Python packages

Offered by: Digital Work at Otto-Friedrich-Universität Bamberg License: CC BY 4.0

graph LR
    A["Python Packaging"] --> B0[<a href="#python-packages">Basics</a>] 
    A --> B1[<a href="#testing">Testing</a>]
    A --> B2[<a href="#documentation">Documentation</a>]
    A --> B3[<a href="#publishing">Publishing</a>]

    style A fill:#a2a2e2,stroke:#000,stroke-width:1px,color:#000
    style B1 fill:#d199f1,stroke:#000,stroke-width:1px,color:#000
    style B2 fill:#83cfc9,stroke:#000,stroke-width:1px,color:#000
    style B3 fill:#a5d3f2,stroke:#000,stroke-width:1px,color:#000
    style B0 fill:#f2d08b,stroke:#000,stroke-width:1px,color:#000

Basics

To create a Python package, it is essential to follow a clear structure that complies with best practices, such as those outlined in PEP 517 and PEP 518. The structure ensures that the package is maintainable, pip-installable, and ready for distribution. Below is an example of a typical package structure for CoLRev (Python) packages:

colrev-package
├── src
│   └── module.py
│   └── __init__.py
├── tests
│   └── __init__.py
├── LICENSE
├── README.md
└── poetry.lock
└── pyproject.toml

The __init__.py file marks a directory as a Python package, making its modules importable. It can also include initialization code for the package. For instance, it might define a package-wide variable or import frequently used modules to simplify access.

Managing CoLRev Packages

To manage CoLRev packages, we use Poetry, a modern dependency and packaging tool. Poetry simplifies the creation and management of Python projects by centralizing metadata and dependency specifications in a pyproject.toml file.

Below is an example pyproject.toml file for a CoLRev package:

[tool.poetry]
name = "colrev-package-name"  # Package name
version = "0.1.0"  # Initial version
description = "A short description of the package."
authors = [
    { name = "Author Name", email = "author@example.com" }
]
homepage = "https://example.com"
repository = "https://github.com/username/repo"
documentation = "https://example.com/docs"
bug-tracker = "https://github.com/username/repo/issues"
license = { file = "LICENSE" }
readme = "README.md"

[tool.poetry.dependencies]
python = ">=3.10, <3.13" # Python version
click = "^8.1.6" # Example dependency

[tool.poetry.scripts]
example-cli = "package.module:main_function"  # CLI entry point (example)

[build-system]
requires = ["poetry-core>=1.0.0", "cython<3.0"]
build-backend = "poetry.core.masonry.api"

The tool.poetry.scripts defines cli entrypoints. In this case, running example-cli in the shell would call the main_function() in the package.module module.

Setting up the Package

Instead of the generic poetry init to create a new project, CoLRev provides a dedicated utility to streamline the process:

colrev package --init

This command sets up the essential files and folder structure tailored to CoLRev projects, ensuring compliance with the platform’s standards.

Installing a Package

Once the package structure is set up, it can be installed locally in editable mode using pip:

pip install -e .

This allows you to make changes to the package code and see the updates immediately without reinstalling.

Using a Package

When using a package, it’s important to distinguish between the data directory and the package directory. While “pure users” of the package may not know where the code resides, developers have installed it from a specific package location when running pip install -e ..

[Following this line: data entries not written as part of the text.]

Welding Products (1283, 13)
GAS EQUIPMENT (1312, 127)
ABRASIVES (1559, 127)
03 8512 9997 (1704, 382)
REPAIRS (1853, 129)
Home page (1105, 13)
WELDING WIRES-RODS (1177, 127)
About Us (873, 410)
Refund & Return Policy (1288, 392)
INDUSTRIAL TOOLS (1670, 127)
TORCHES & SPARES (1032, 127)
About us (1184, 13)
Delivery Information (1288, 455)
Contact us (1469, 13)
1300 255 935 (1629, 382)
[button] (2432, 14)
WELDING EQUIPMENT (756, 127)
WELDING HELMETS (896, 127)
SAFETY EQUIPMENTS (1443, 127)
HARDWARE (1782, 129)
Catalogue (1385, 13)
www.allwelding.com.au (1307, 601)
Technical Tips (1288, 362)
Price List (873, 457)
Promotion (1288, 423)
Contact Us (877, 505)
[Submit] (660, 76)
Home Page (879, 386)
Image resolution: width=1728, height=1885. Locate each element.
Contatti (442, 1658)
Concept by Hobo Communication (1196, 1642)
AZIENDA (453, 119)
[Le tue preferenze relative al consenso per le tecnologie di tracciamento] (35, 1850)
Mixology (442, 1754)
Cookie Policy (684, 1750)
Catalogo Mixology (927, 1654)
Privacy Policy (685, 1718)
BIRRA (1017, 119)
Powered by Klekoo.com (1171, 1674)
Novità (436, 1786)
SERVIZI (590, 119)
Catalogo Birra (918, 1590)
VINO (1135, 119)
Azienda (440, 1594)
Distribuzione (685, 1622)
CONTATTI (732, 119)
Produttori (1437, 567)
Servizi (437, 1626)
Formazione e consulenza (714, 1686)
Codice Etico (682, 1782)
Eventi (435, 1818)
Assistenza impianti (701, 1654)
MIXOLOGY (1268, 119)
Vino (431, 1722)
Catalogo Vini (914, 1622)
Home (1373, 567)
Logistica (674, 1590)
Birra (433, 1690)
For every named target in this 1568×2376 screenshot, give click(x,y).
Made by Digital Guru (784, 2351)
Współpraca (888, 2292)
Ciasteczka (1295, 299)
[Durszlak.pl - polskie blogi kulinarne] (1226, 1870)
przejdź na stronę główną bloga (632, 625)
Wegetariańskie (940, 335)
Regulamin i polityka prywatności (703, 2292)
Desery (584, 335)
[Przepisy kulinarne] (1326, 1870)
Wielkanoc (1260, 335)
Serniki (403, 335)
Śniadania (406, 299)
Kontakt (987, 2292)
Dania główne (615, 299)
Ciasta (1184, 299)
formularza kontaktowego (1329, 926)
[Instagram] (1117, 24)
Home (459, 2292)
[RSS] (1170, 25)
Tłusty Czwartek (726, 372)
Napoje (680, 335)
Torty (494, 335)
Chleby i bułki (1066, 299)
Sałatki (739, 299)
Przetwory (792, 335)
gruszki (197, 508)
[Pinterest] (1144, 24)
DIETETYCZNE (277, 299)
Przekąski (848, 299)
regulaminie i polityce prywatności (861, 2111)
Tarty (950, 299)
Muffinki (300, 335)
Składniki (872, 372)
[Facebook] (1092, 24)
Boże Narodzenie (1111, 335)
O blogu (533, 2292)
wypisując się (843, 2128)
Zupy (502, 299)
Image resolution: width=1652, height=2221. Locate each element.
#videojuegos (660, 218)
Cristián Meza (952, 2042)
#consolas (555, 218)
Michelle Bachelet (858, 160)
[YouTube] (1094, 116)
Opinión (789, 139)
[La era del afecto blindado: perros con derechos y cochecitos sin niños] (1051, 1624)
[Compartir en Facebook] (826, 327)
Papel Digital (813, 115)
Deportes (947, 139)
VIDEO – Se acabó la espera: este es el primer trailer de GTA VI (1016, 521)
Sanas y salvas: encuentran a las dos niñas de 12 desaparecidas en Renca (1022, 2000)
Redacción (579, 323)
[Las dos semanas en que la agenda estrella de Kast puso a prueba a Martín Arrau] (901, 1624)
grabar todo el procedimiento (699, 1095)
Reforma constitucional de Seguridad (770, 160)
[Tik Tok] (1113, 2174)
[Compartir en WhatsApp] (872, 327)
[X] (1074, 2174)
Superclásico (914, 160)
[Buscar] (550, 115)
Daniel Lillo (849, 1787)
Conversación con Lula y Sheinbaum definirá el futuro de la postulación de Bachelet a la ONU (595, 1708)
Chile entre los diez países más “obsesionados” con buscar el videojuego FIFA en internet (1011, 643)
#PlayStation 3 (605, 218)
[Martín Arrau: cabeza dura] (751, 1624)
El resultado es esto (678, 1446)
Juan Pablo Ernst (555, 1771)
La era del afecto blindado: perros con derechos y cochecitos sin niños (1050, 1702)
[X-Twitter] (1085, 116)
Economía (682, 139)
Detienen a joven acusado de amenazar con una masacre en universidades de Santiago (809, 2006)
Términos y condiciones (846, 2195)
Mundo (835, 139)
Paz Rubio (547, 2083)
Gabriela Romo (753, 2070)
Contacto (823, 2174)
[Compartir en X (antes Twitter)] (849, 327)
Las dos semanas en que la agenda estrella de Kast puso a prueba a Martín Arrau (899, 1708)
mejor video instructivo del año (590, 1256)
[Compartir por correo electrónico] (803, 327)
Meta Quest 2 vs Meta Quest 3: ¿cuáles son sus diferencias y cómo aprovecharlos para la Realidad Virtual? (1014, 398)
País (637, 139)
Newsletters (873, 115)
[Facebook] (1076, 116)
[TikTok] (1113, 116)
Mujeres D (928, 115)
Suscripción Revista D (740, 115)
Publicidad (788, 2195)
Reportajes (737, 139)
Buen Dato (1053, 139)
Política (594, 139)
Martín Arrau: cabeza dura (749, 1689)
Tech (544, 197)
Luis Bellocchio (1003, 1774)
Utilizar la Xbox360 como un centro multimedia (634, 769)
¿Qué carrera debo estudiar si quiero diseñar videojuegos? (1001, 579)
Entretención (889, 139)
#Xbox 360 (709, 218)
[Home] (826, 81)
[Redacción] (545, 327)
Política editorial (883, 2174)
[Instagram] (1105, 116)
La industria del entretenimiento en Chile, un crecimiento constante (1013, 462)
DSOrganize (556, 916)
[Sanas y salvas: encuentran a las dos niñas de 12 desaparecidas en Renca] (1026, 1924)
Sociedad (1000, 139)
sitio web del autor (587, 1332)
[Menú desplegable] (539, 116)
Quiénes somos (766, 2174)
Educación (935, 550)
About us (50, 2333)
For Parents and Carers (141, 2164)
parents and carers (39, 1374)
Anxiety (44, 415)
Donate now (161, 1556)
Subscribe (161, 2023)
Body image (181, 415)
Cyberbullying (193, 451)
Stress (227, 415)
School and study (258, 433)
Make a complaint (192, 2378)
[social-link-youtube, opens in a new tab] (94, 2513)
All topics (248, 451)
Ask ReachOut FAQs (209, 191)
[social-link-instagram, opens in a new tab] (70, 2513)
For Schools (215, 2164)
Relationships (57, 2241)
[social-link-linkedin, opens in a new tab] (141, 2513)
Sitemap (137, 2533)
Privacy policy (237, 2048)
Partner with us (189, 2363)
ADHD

In GitHub Codespaces, it is necessary to create a separate data directory and open it in VisualStudio:

cd ..
mkdir project
code -a /workspaces/project

Adding Dependencies

Adding dependencies to your project is straightforward with Poetry. For example, to add the requests library, use:

poetry add requests

Poetry ensures that all dependencies are properly versioned and recorded in the pyproject.toml file and the poetry.lock file.

Checking the package

To check the setup of a CoLRev package, run

colrev package --check

Testing

Initial testing of package modules is often done by running them directly as Python scripts. This can be accomplished by including the following structure in your module:

# filename: module.py

# Code to test ...

if __name__ == "__main__":
    # Code to execute when the module is run directly
    print("This module is being run directly!")

To run the module as a Python script:

python module.py

This allows you to execute specific functions or test code when the module is called directly, but it will not execute if the module is imported elsewhere.

Once the functionality matures, it may be called through the CoLRev cli. For example, by running:

colrev search -a colrev.example_package

Advanced testing strategy for ColRev

Given that CoLRev packages create new commits in the data directory, it can be helpful to get the SHA of the initial commit and combine the tests with git reset --hard COMMIT-SHA. This ensures that your testing always starts from the same commit (the COMMIT-SHA).

Unit tests verify that individual components of your package function as expected. Using pytest, you can write and run tests for your modules. Here’s an example of a test file structure:

# tests/test_module.py
def test_example_function():
    result = example_function()
    assert result == "expected result"

Run all tests using:

pytest test

This will execute all test cases in the tests/ directory and provide a detailed report of the results.

Documentation

Documentation is an essential part of any Python package. It ensures that users can understand and effectively use your package while providing developers with a reference for maintaining or extending it. Start with a clear and concise README.md file that outlines the purpose, features, installation instructions, and usage examples of your package.

The documentation of individual CoLRev packages should be made available in the overview. To accomplish this, CoLRev maintainers will run

colrev env --update_package_list

Publishing

Making Python packages available on PyPI allows others to install the package using the simple command pip install package_name. Publishing a Package to PyPI requires an account and authentication. We recommend a publishing workflow based on GitHub actions, which are triggered every time a new release is published (see publish_pypi.yml).

Currently, built-in CoLRev packages are published and distributed with the CoLRev core package. In the future, they will be published as separate packages on PyPI.